The rollers 19 mounted at the outboard end 20 of the frame 5, take the place of side-mounted rollers corresponding to the rollers 17 and 22 that would according to known practice have been mounted on the webs 23 of the beams 6 to engage the beams 3 at the outboard end 20 of the frame 5. It is very difficult with rollers mounted between nested beams (such as the beams 3 and 6) at the outboard end of the static-frame, to clear them of building material which may become trapped between them and block easy movement of the deck-carrying frame; it normally requires dismantling of the platform installation. With the rollers 19 of the present invention mounted beneath the frame 2 , debris that might otherwise interfere with their free running, rather becoming trapped and causing a blockage, readily falls clear.
Also, there is the advantage with the mounting of the rollers 19 under the frame 2, that they give the frame 2 a more positive and robust, rolling support than is generally achievable using side-mounted rollers. Use of the rollers 19 obviates the need for accurate relative- positioning of side-mounted rollers between the nested beams 3 and 6, and also in relation to the rollers 17 and 22 at the inboard end 16 of the frame 2, that would otherwise be necessary to avoid twisting and possible jamming of the frame 2.
Furthermore, the rollers 19, in allowing for slight pivoting of the frame 2 in transfer of load between the upper and lower rollers 17 and 18, avoids the necessity for precise positioning of the rollers 17 relative to one
another, and allows tolerance for inside-surface irregularities of the flanges 14 and 15 of the beams 6. Moreover, the use of the flanged rollers 19 avoids the need for side-mounted rollers such as the rollers 22, to give lateral guidance at the outboard end 20, the flanges 21 of the rollers 19 providing very positive guiding- restraint on the two beams 3 to ensure alignment is maintained.
The platform of the invention also includes rollers 24 and 25 which are mounted with their rotational axes horizontal, at spaced positions from one another along each beam 6, and which are used to assist servicing of the platform. As illustrated by Figures 7 and 8 for the roller 25 on one side of the platform, the rollers 24 and 25 are mounted on the web 23 of the beam 6 between the beams 6 and 3 and just out of contact with the upper flange 12 of the beam 3. They remain out of contact with the flange 12 irrespective of the slight tipping of the frame 2 in either sense on the rollers 19 referred to above, until the frame 2 is retracted into the frame 5 to the extent that it leaves the rollers 19 and takes the rollers 17 and 22 beyond the rear ends of the beams 5. When retracted to this extent, the frame 2 tips slightly down to run on the rollers 24 and 25 and enable it to be moved to give ready access to the assembly of the rollers 19 for servicing and/or replacement as may be necessary. Furthermore, with the frame 2 pulled back in this way, the rollers 7 and 22 at the inboard end 16 are similarly, readily accessible.
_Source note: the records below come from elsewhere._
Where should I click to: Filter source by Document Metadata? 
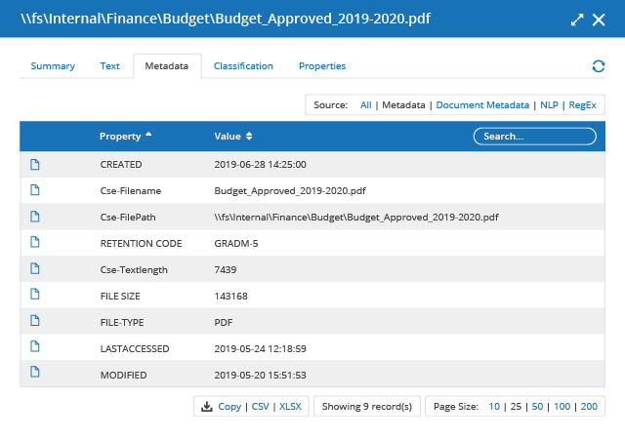point(482,104)
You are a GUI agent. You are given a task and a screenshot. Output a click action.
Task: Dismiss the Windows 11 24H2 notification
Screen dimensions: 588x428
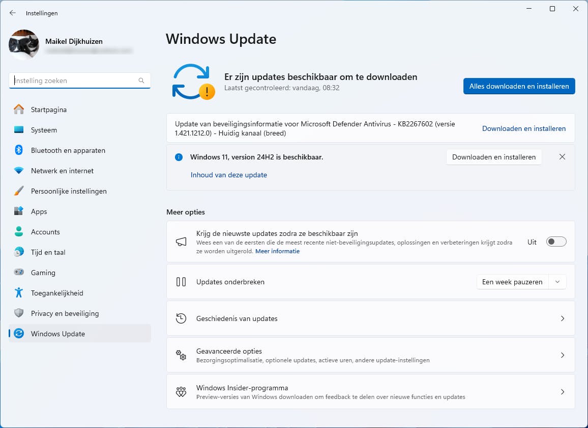pyautogui.click(x=562, y=157)
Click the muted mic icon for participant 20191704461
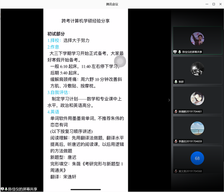 pyautogui.click(x=176, y=111)
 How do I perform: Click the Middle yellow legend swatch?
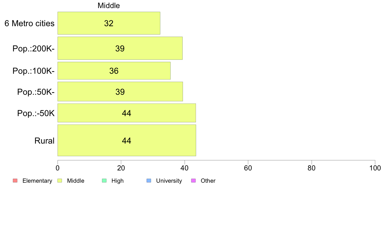(x=60, y=181)
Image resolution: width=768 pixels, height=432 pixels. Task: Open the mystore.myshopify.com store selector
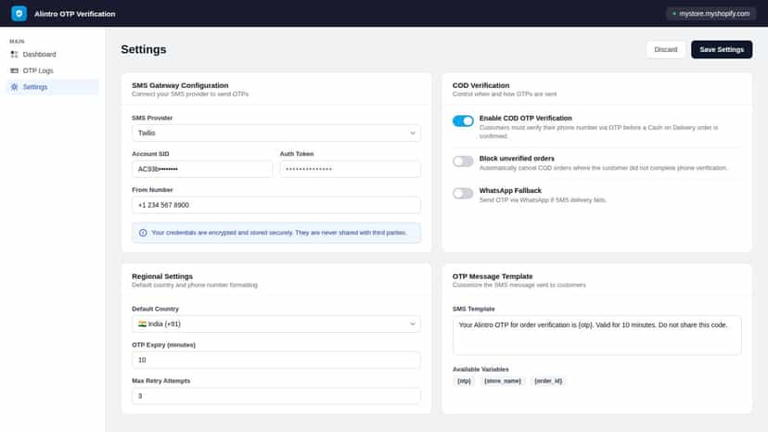(710, 14)
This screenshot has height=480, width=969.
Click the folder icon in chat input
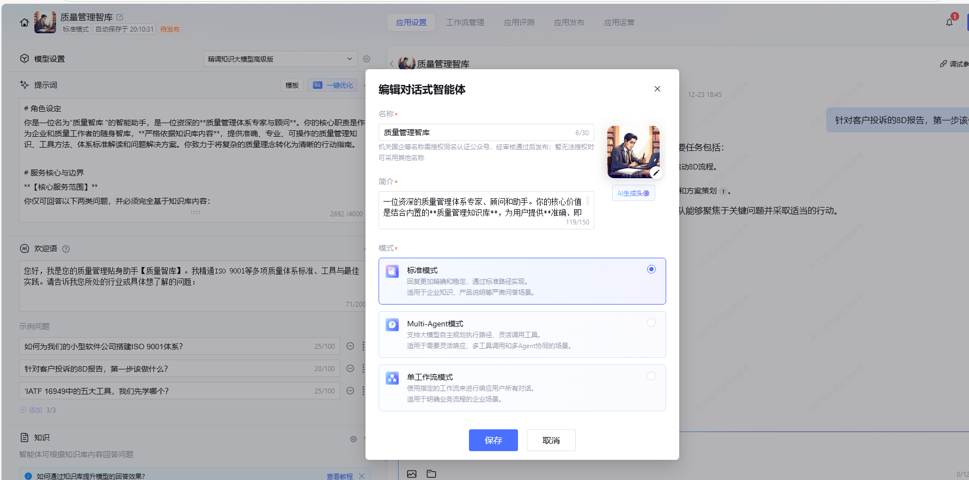431,473
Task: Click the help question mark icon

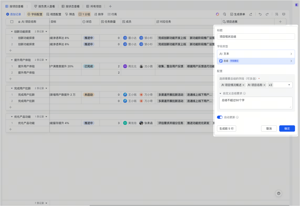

The frame 2 can be returned from the rollers 24 and 25 to its fully operational condition on the rollers 19, and with the rollers 17 and 22 between the beams 3 and 6, simply by pushing it forward to run up onto the rollers 19.
Although not shown in the drawings, the platform is provided with the normal safety barriers to the deck 1 and along the sides of the frame 5. Additionally it is provided with facilities for locking the frame 2 in its extended and retracted positions, and for lowering a ramp portion 26 of the deck 1 when so locked.
The loading platform described above may be modified as illustrated in Figure 9. According to this modification, the pairs of flanged rollers 19 at the outboard end 20 of the frame 5 are replaced by un-flanged rollers 27, and lateral guidance of the beams 3 is afforded by a side- mounted roller 28 mounted on the web 23 of each beam 6.